WHAT THE TASK ASKS
Copy out the rows from the line containing "You are a GUI" through the line containing "1512x784 pixels.", with "thumbnail" changed to "preview" and nothing else altered.

LISTED ENTRIES

[Start]

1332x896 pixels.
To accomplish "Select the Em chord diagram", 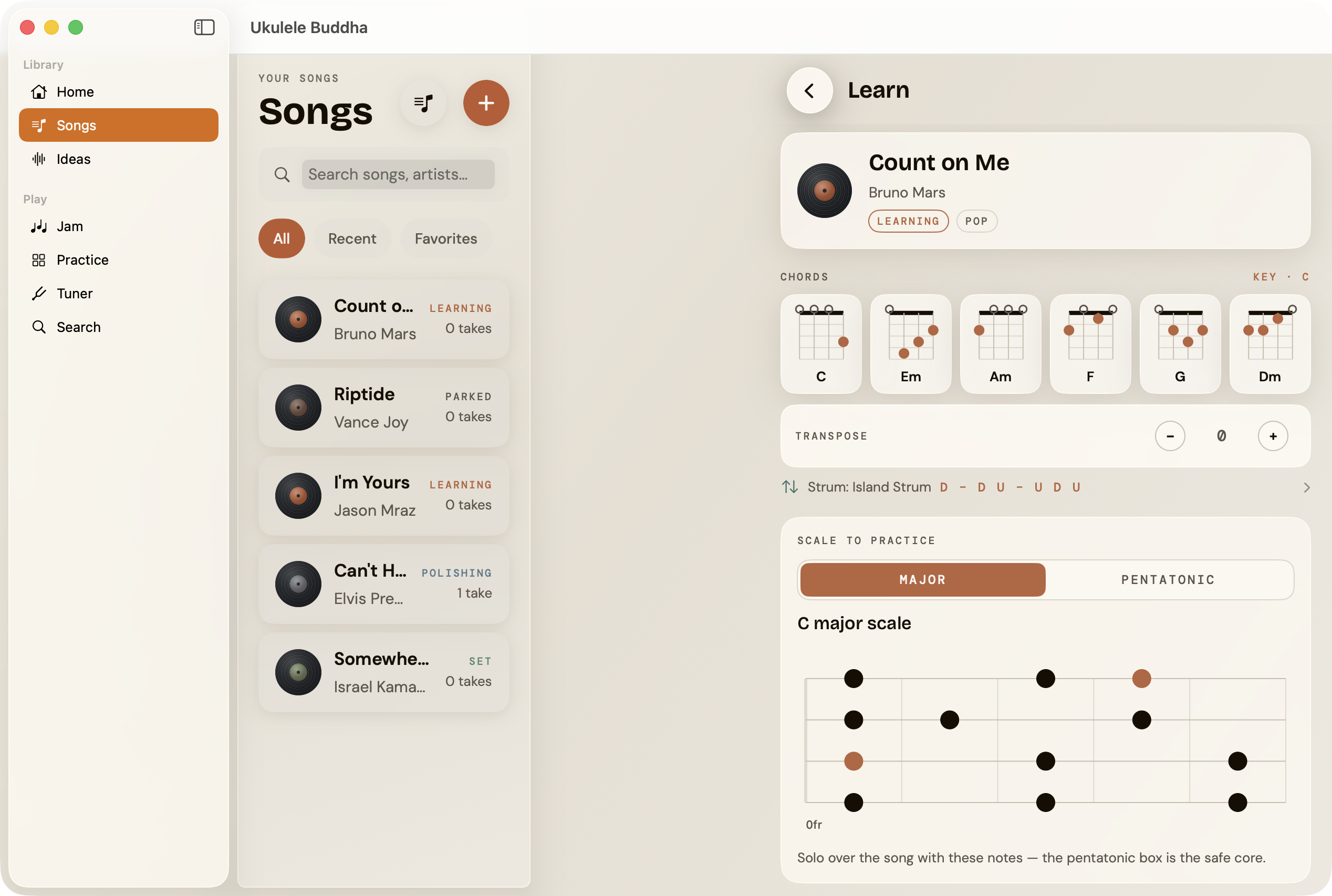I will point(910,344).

[End]
[Start]

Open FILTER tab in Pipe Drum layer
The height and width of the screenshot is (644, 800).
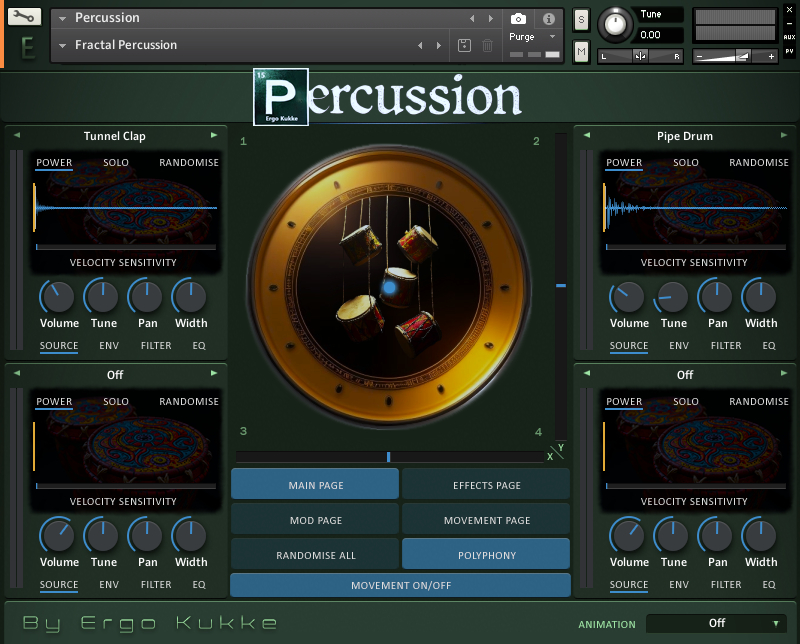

[End]
[Start]

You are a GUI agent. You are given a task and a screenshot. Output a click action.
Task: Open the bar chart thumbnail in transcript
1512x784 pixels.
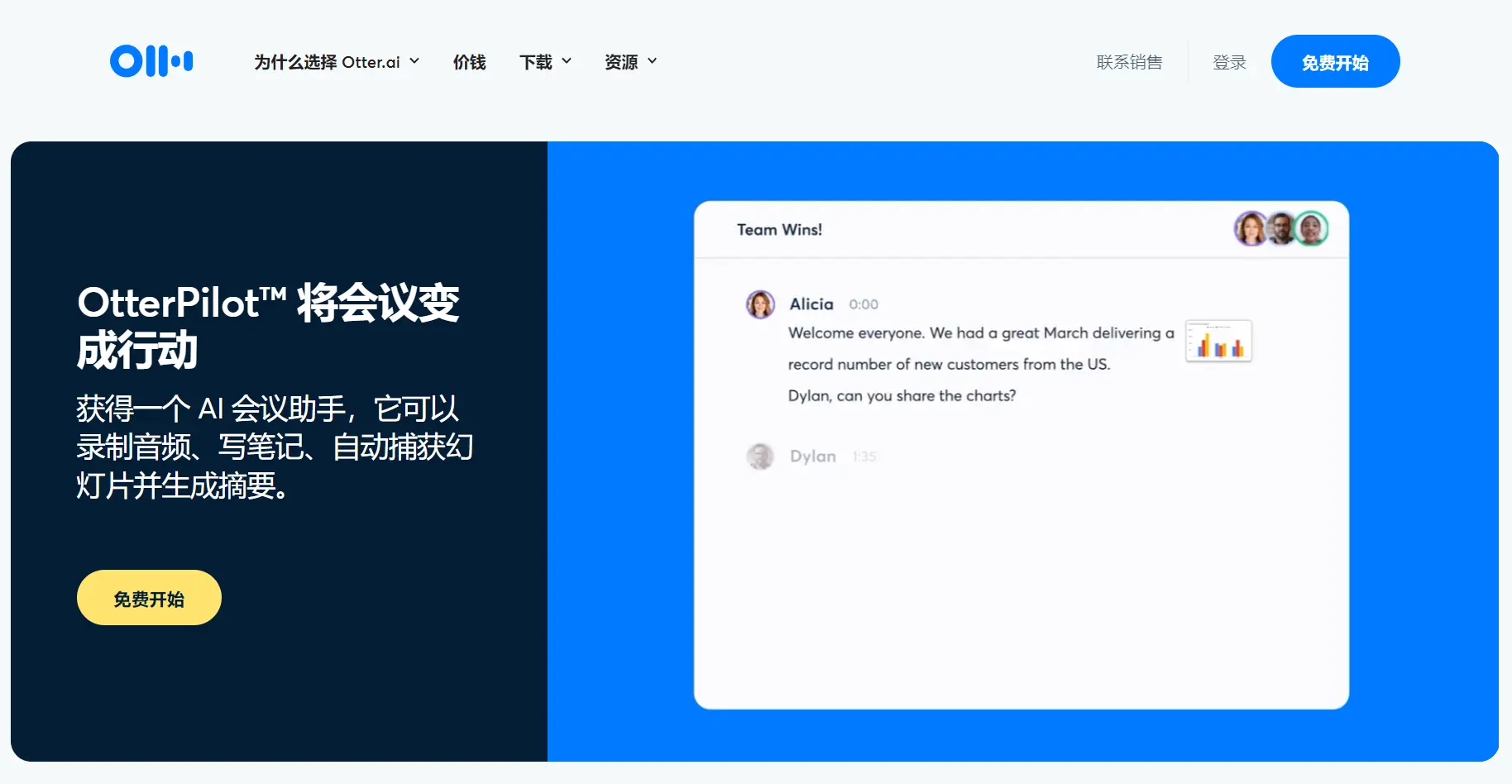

[End]

RESPONSE
You are a GUI agent. You are given a task and a screenshot. Output a click action.
Task: Open the bar chart preview in transcript
1512x784 pixels.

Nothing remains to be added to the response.